I really like your wording about maintenance and security considerations - I know I’m not going to get a turnkey security and privacy setup by moving away from QNAP (my current setup) or doing something like enabling 2FA. I’m with you.

I also really like your wording about filenames - and while file names would never personally compromise me, it’s surely a huge concern… same goes for client end blunders, and services I use (apple, google) and I think it’s great you relayed all of that here… seriously. No facetiousness there, you took a considerable amount of time and effort to write something very helpful.

I’m quite confident with my current understanding of OPSEC in my field, but my knowledge of building servers myself is quite limited and this post is a step towards me changing that! Luckily I’ll be working with one solid IT person and could also bother some solid work contacts with novice questions here and there.

Again, thank you for all of your words.

are you saying that you take your storage offline when you’re at home and only work on it locally - blocking all outgoing / incoming connections from your NAS? And that when you leave - you’d undo that work to access your files if needed?

That’s what I’m reading this as, which isn’t a bad idea - if I’m home and can work off the device locally- it certainly can be ‘offline’. Even if that’s not what you meant, it’s still a nice thought haha. Please clarify if needed.

See my above reply to alfred about understanding the difference between Nextcloud & a server, sorry about that… trying to be concise bit me in the bum here haha.

It is quite sad that we’re all aware of the shortcomings of commercial solutions… I guess I will really have to commit the time towards building myself.

Schmu-

Wow, that link is absolutely terrifying. Thank you for the share.

I’m with you, I’ve got to build my own setup if my work is going to continue to pose a a security risk for me where I’m concerned about a third party like QNAP accessing data or having my keys. Now, I know my own setup could be inherently flawed in many ways… but I PREFER that as supposed to not knowing what a commercial solution is capable of, or what they will do when under pressure from authorities. I rather have my own blunder be the thing that gets my data accessed versus my encryption keys simply handed over. As you said QNAP is a man in the middle.

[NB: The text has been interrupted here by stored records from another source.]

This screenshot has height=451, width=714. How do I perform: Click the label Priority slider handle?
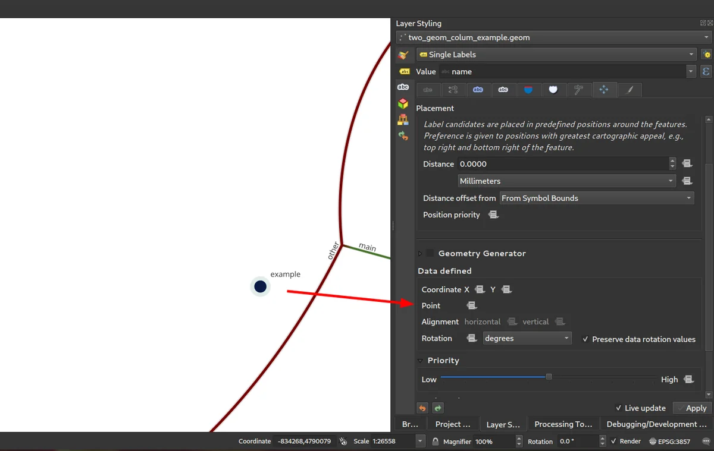[x=549, y=377]
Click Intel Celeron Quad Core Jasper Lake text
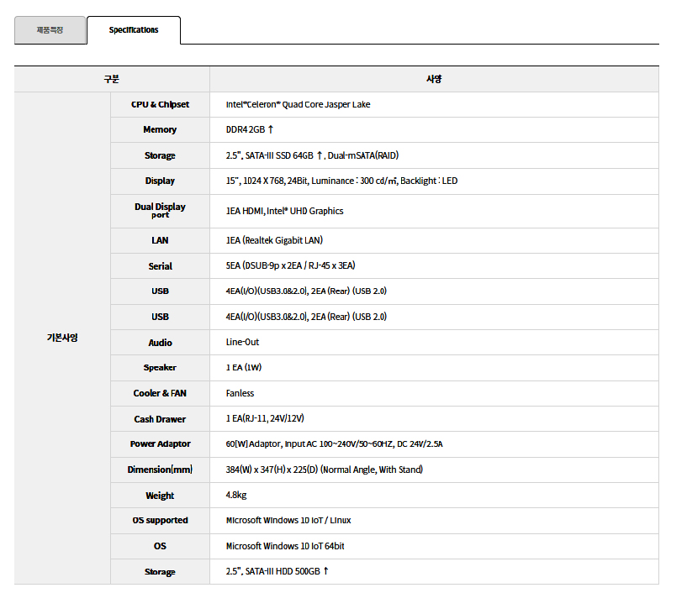 coord(298,104)
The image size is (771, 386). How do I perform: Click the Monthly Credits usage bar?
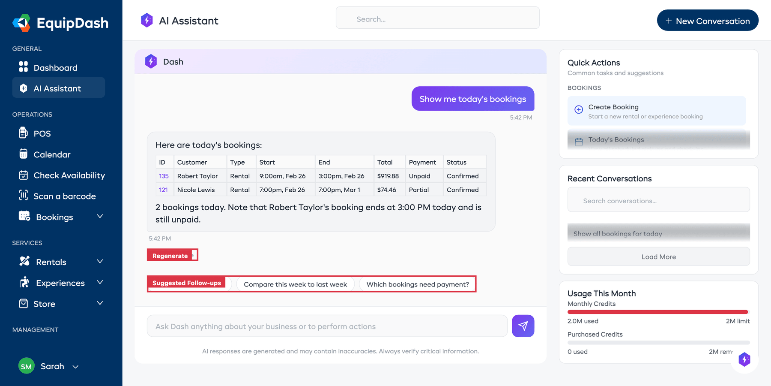(x=657, y=312)
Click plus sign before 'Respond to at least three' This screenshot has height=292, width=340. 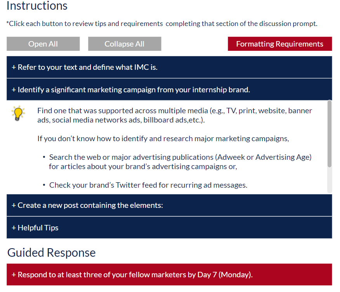[x=14, y=275]
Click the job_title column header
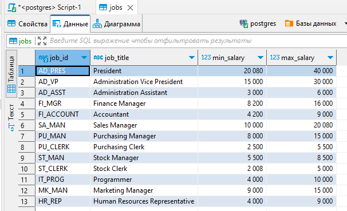Image resolution: width=347 pixels, height=211 pixels. [x=144, y=58]
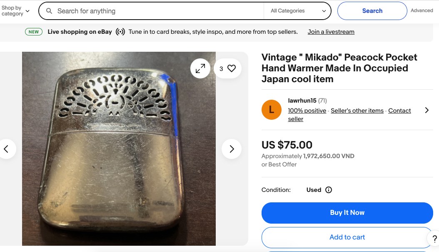This screenshot has width=439, height=252.
Task: Focus the Search for anything field
Action: (158, 11)
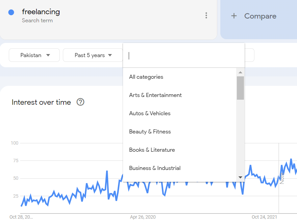Click the freelancing search term text
The height and width of the screenshot is (222, 297).
pos(41,12)
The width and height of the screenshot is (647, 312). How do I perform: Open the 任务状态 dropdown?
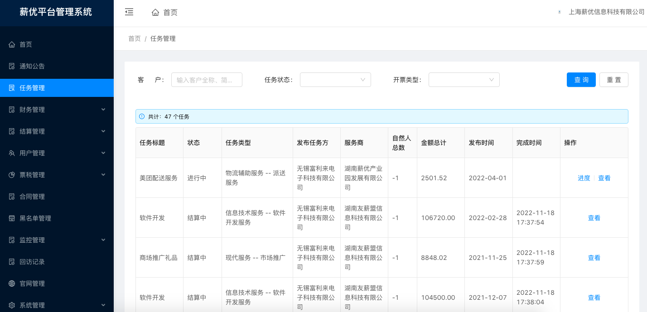coord(335,80)
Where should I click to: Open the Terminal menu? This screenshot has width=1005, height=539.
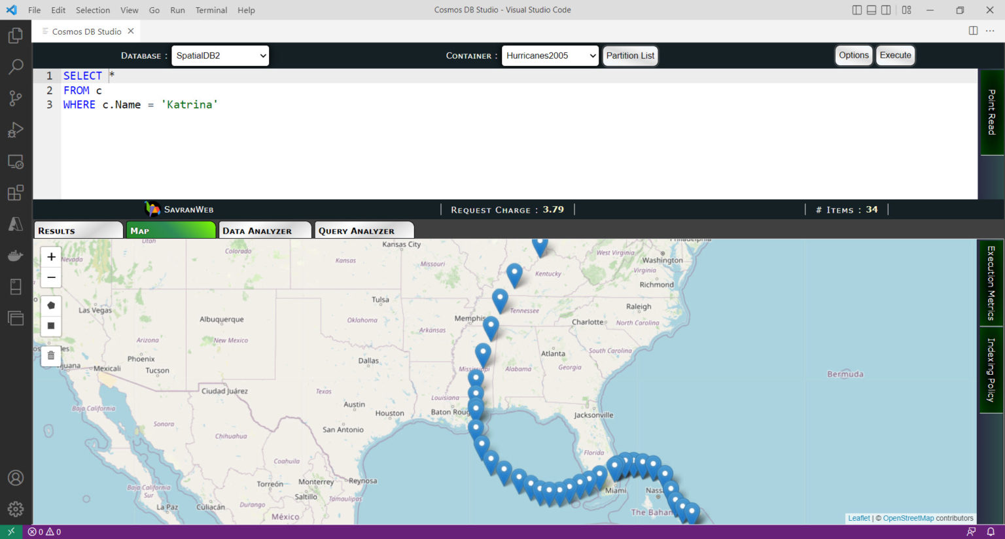pyautogui.click(x=211, y=10)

Thanks for the reaffirmation.

Here are QNAP’s official responses from Jerome Wong:

"Hi,

1.are my login credentials to my NAS stored by QNAP?
–Login credentials are not stored by QNAP.

2.If so, do they ever access the contents of my NAS? The PP states that they can look through data I “publish”, but that sounds more like stuff outside of the confines of my NAS through other QNAP channels / services.

–QNAP does not have access to your content. If you are using myQNAPcloud, you do have the option of publishing your content. However that is up to the user’s control.

3.are my encryption keys to my storage ever stored by QNAP? If so, how are they stored? in plaintext? Encrypted? If encrypted, in what way? Can I opt out of this if so?

–QNAP does not store your encryption keys. It is stored only on your NAS. They are stored like a hash in Linux.

4.I tried to stay away from the use of a trendy word like ‘backdoor’ on my google searches, but this super old link definitely got me nervous, does QNAP in fact have a way to get into my device, or is it zero knowledge with regards to my encryption keys? https://www.baseline-security.de/downloads/BSC-Qnap_Crypto_Backdoor-CVE-2009-3200.txt

–This old link was referring to a security vulnerability we had in the past. That issue has long been resolved and we keep updating our security.

5.does my data within my NAS fall into the category of information that can be shared with a 3rd party? Be it an advertiser, a partner of QNAP, a law enforcement agency, etc?

–Sharing your data with a 3rd party falls in the hands of the user.

If you have any other questions, please let me know."